Firms' shrinking cash piles set to fuel sales of high-grade debt

Europe's high-grade bond markets are in for a brisk start to 2022 as companies rush to replenish dwindling pandemic cash piles before an inflation surge pushes borrowing costs higher.
Some borrowers may need to rebuild their cash buffers even as demand for bonds becomes more vulnerable to concerns about the liquidity drain that could come as central banks pare back stimulus, BNP Paribas strategists, including Viktor Hjort and Stephen Caprio, wrote in a note. | Photo: PR/BNP Paribas
Some borrowers may need to rebuild their cash buffers even as demand for bonds becomes more vulnerable to concerns about the liquidity drain that could come as central banks pare back stimulus, BNP Paribas strategists, including Viktor Hjort and Stephen Caprio, wrote in a note. | Photo: PR/BNP Paribas
By Priscila Azevedo Rocha / BLOOMBERG

The changing outlook is pitching borrowers into a new scenario that's very different to that seen during much of the past two years when almost every corner of credit rallied on the back of unprecedented support from central banks and governments. 

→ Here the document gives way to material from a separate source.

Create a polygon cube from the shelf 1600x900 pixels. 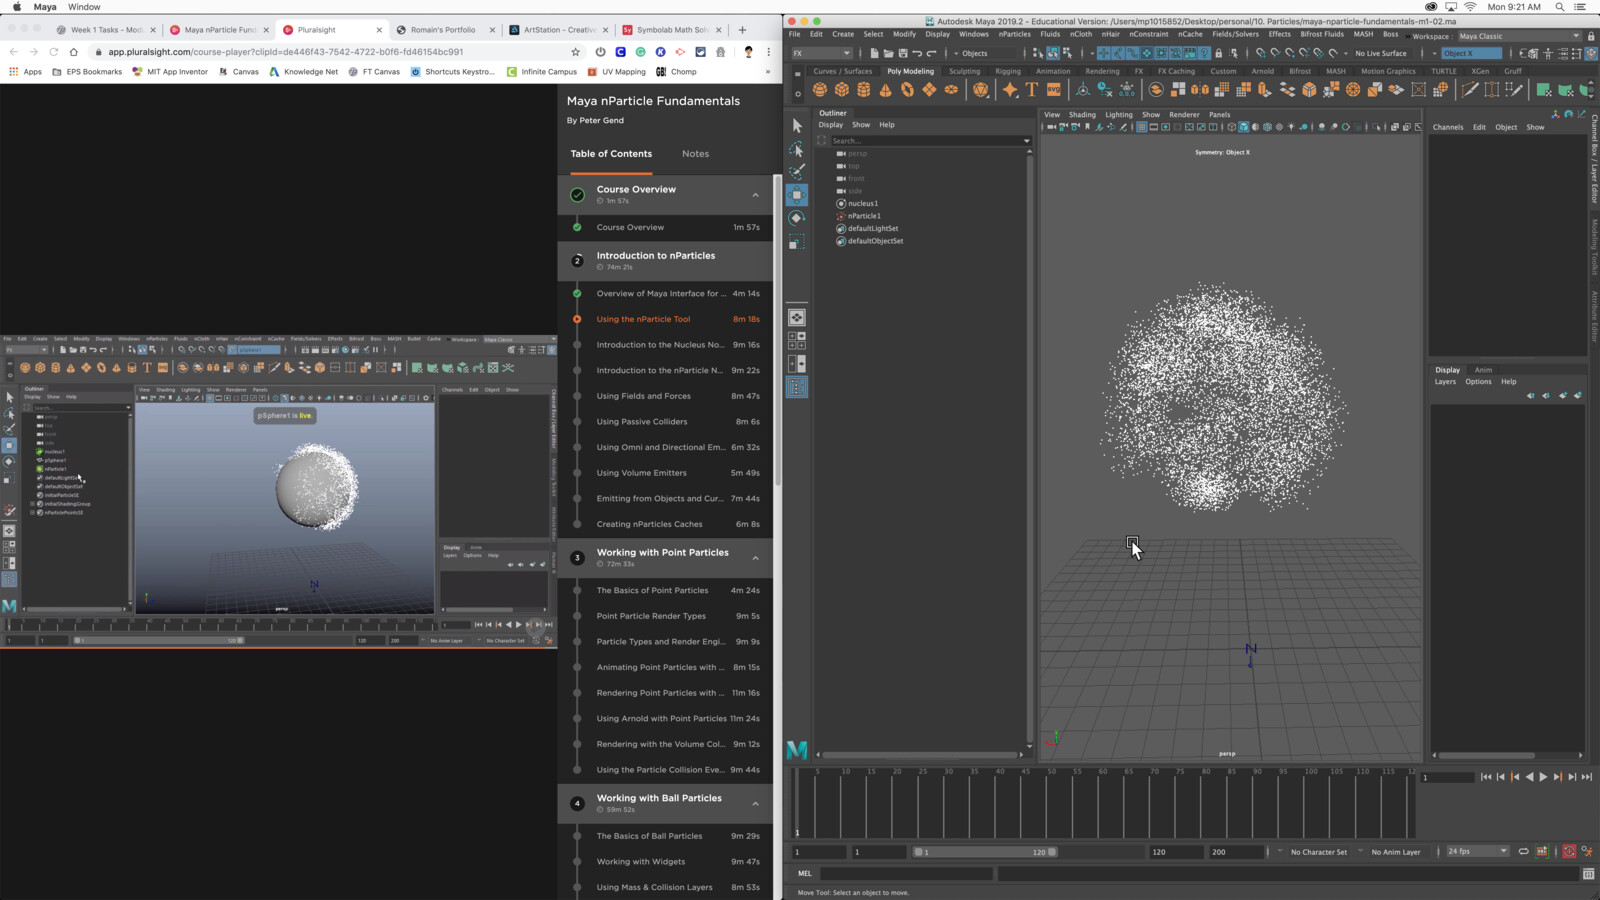tap(841, 89)
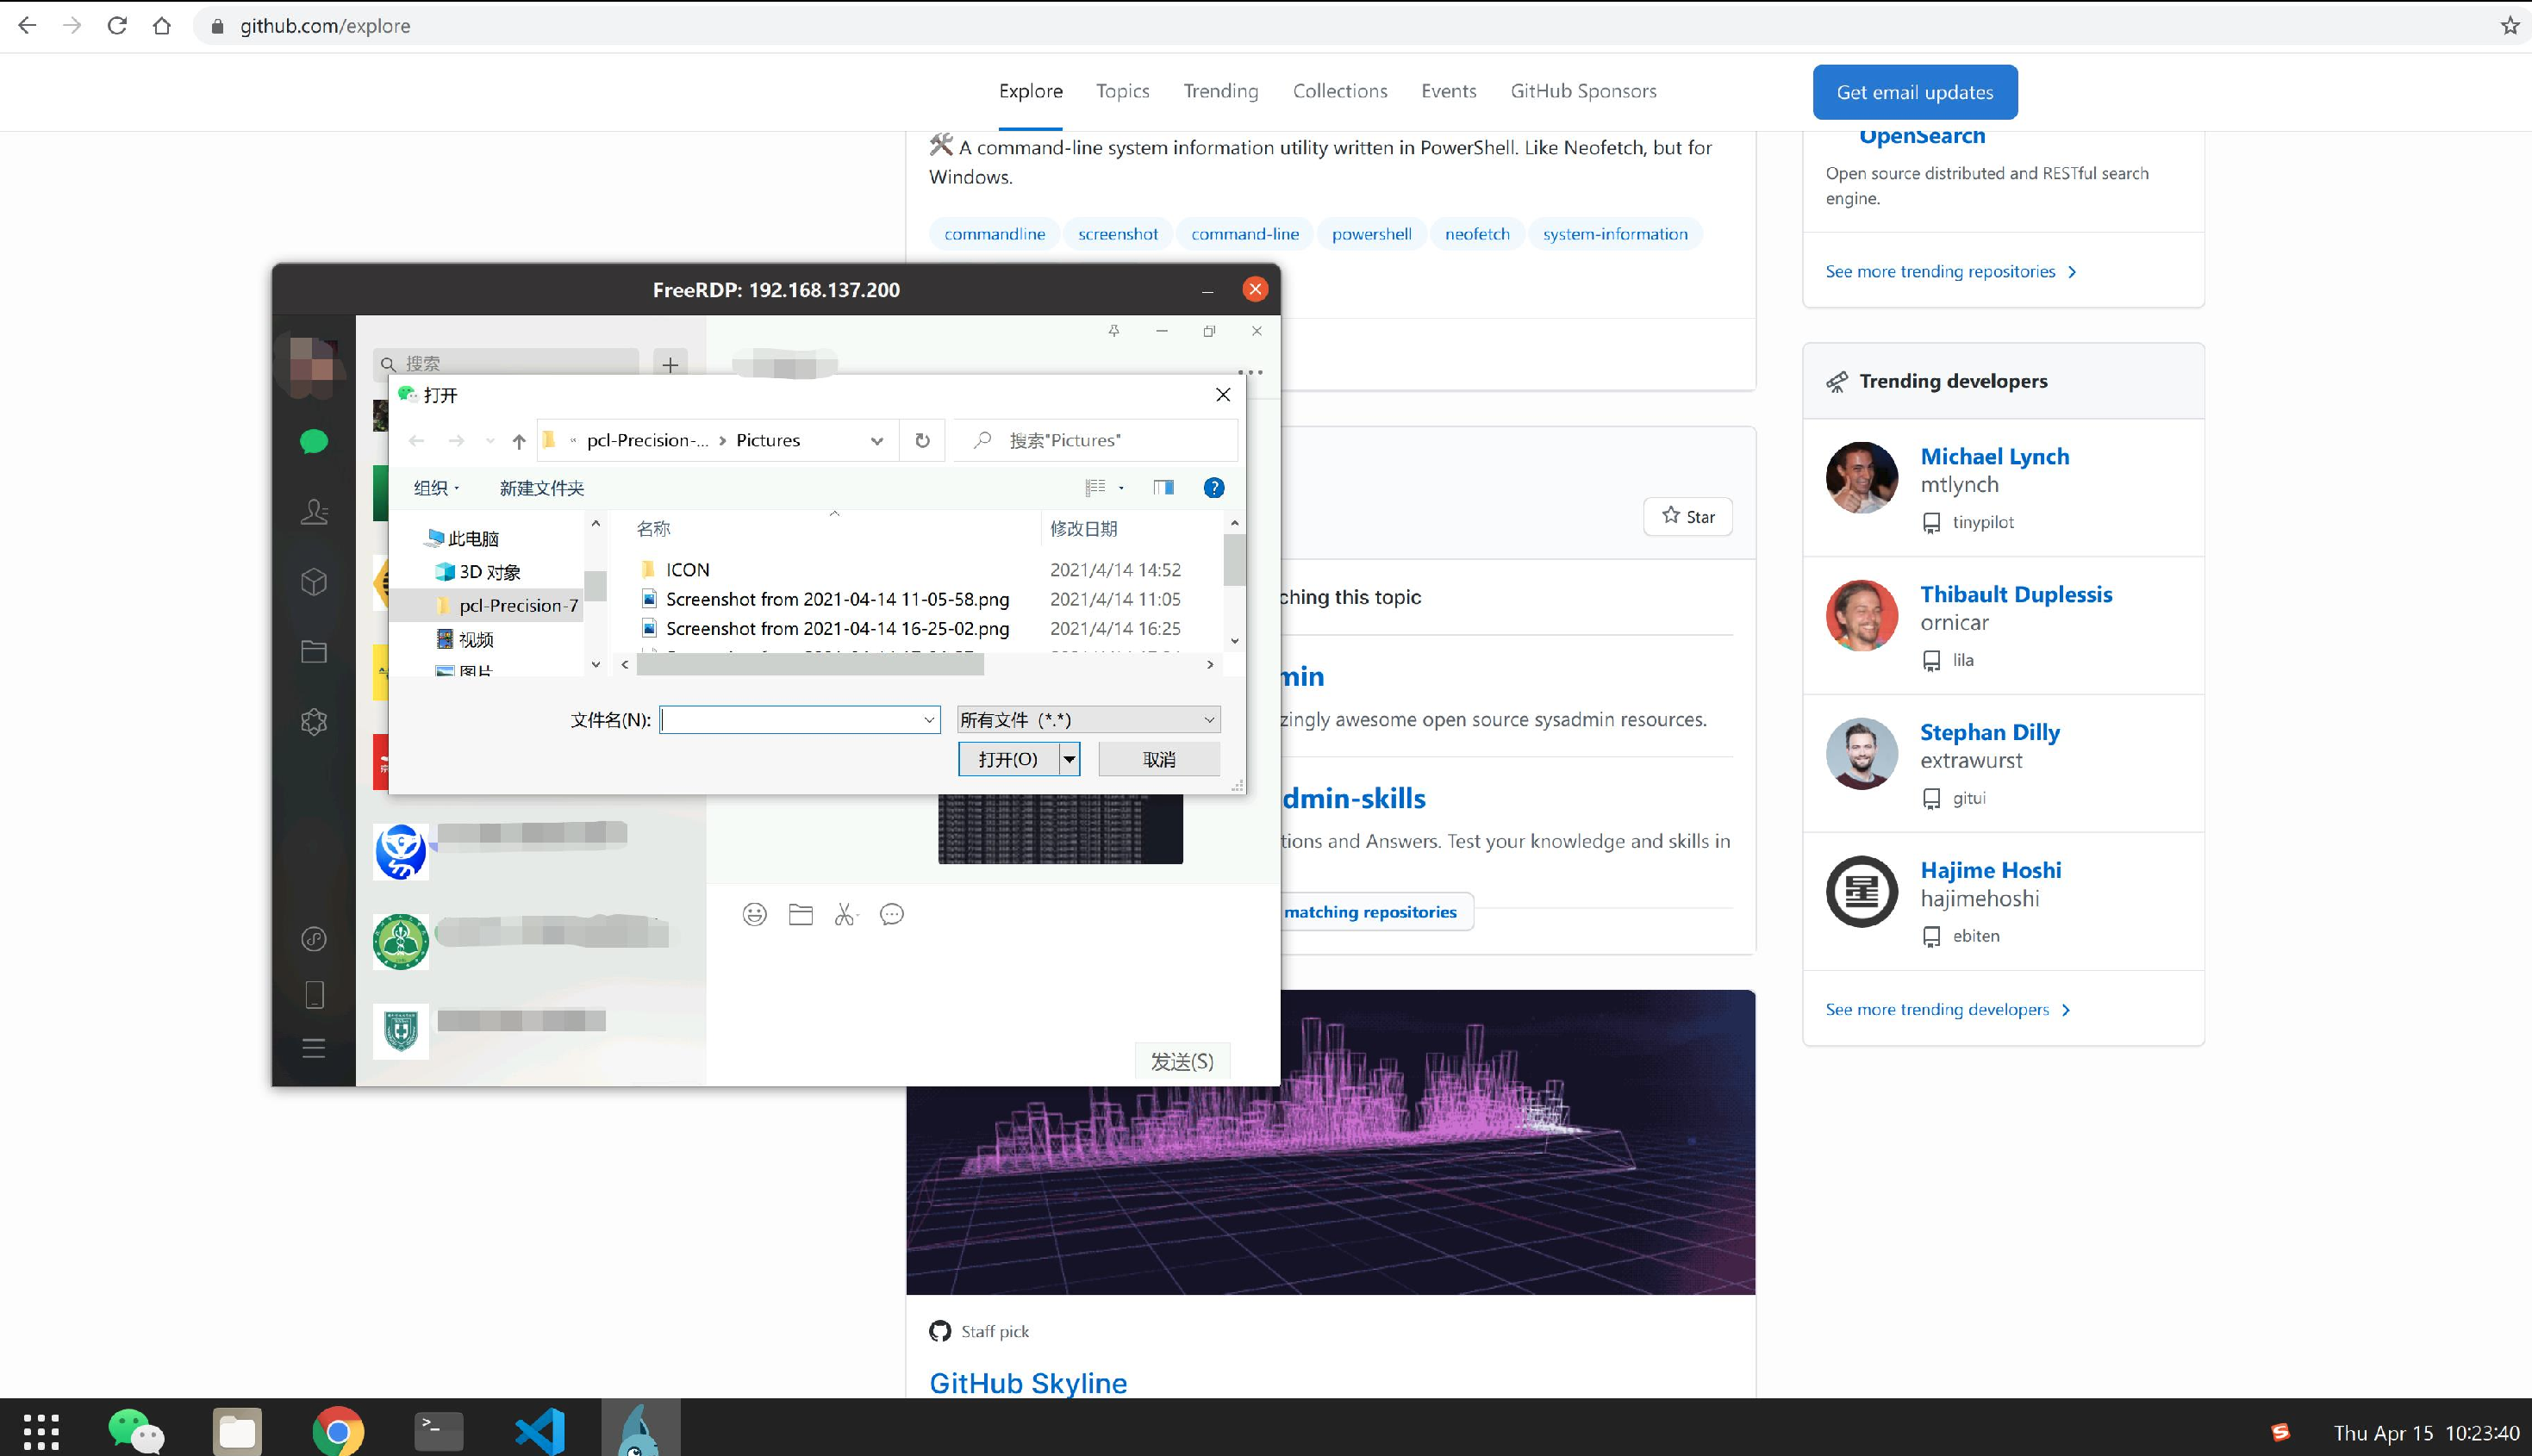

That may encourage firms to make an early start tapping the markets in 2022 to lock in cheaper funding before credit spreads widen further, said Marco Baldini, head of European bond syndicate at Barclays Plc. 

"Assuming market conditions are good, then I think a lot of people are going to carry on and fund ahead of further instability that could remain around the inflation topic as we move into next year," he said in an interview. He thinks January will already be busier than usual after some borrowers delayed their end-of-year financing plans to assess the impact on markets of the new omicron coronavirus variant.

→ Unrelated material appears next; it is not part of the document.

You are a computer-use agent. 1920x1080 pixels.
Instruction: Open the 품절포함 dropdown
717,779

Despite the prevailing low borrowing costs, European investment-grade corporate debt supply dipped by more than a third this year compared with 2020 to EUR 260bn, according to data compiled by Bloomberg. 

That's because many companies had already built up large cash reserves during the acute first phase of the pandemic, Zoso Davies and Jenny Avdoi, credit strategists at Barclays, wrote in a note last month.

Drying up

Some borrowers may need to rebuild their cash buffers even as demand for bonds becomes more vulnerable to concerns about the liquidity drain that could come as central banks pare back stimulus, BNP Paribas strategists, including Viktor Hjort and Stephen Caprio, wrote in a note.

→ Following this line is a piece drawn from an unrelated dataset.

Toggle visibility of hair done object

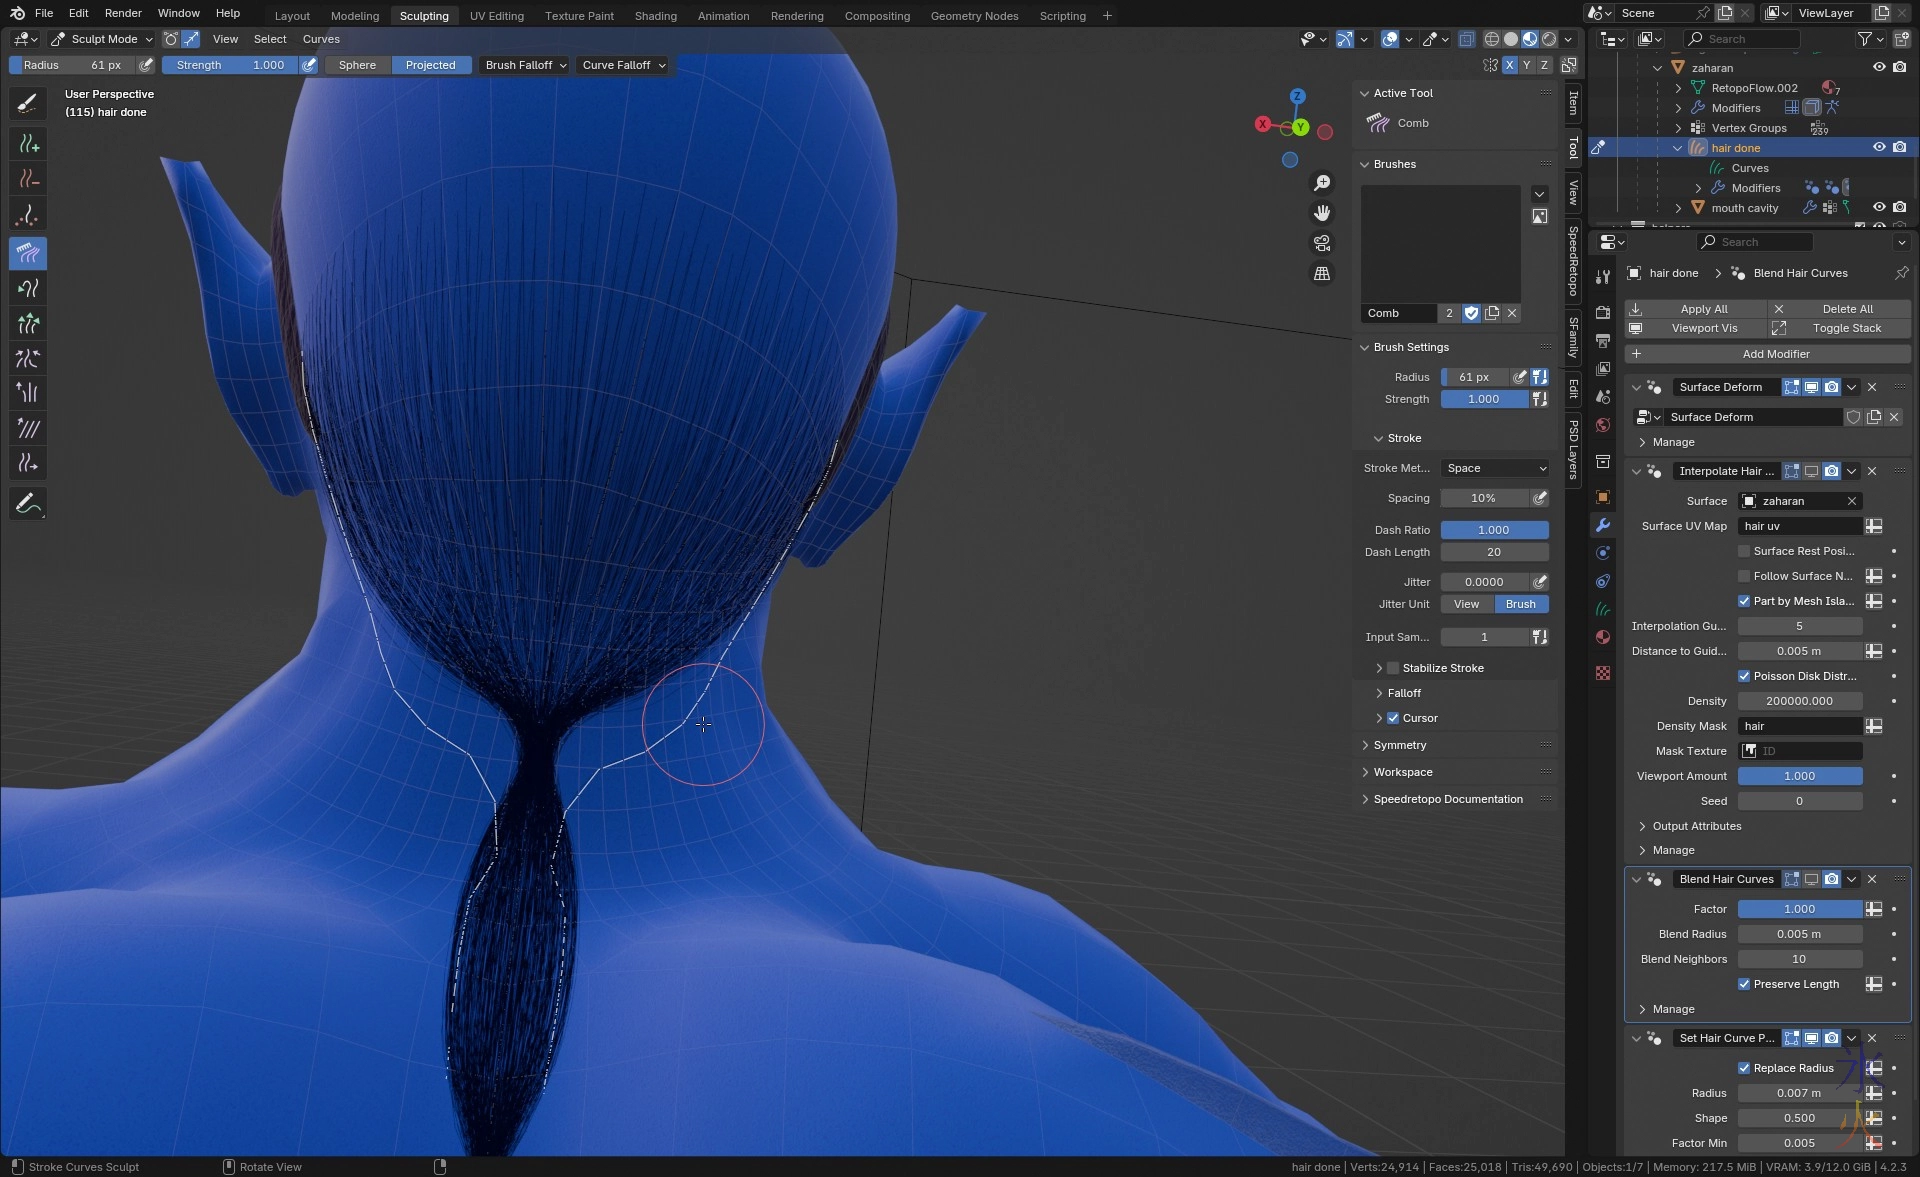tap(1879, 147)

"The theme of normalization in monetary policy is going to be dominant in 2022," said Paula Weisshuber, head of EMEA corporate debt capital markets at Bank of America Corp.

"Corporate bond markets are going to get back some of their old flavors: wider trading ranges, potentially wider spreads and higher volatility as central bank support will no longer keep as much of a lid on credit spreads".

Even so, there are more reasons why issuance could gather momentum next year, even with financing conditions set to get costlier and a need for firms to be more nimble.

Societe Generale srategists Guy Stear and Juan Valencia see high-grade borrowings bouncing back next year to EUR 330bn. Activity of that order would make 2022 the third-best year for investment-grade supply on record, they wrote.

A big chunk could come from telecommunications firms, which face about EUR 17bn of redemptions and are still spending freely on expanding fiber networks and infrastructure, according to BNP Paribas strategists. 

More mergers

Meanwhile, the prospect of more merger and acquisition activity "means more funding", as well as supply of hybrid debt, a type of security that combines features of equity, said Marc Baigneres, head of Western Europe, Japan & Australia investment-grade finance at JPMorgan Chase & Co.

Another driver of supply could come from U.S. issuers selling debt in euros with European Central Bank interest rates expected to remain lower for longer than those set by the Federal Reserve, said Barclays’ Baldini. 

HSBC Holdings Plc's James Cunniffe, director for corporate syndicate, agrees.

"We shall continue to see the euro currency as an attractive market for many returning issuers, along with those coming to the euro market for the very first time,"he said. "U.S. names will no doubt remain dominant, but we shall also see international names look to secure low coupons from other regions as well."

For Bank of America's Weisshuber, appetite for environmental, social and governance debt will keep growing. Ethical issuance reached 44 percent of Europe's marketwide bond deals in November, the highest monthly share this year, according to data compiled by Bloomberg.

"There are still a lot of issuers who have not yet tapped the market and are closely considering which format they should choose," she said.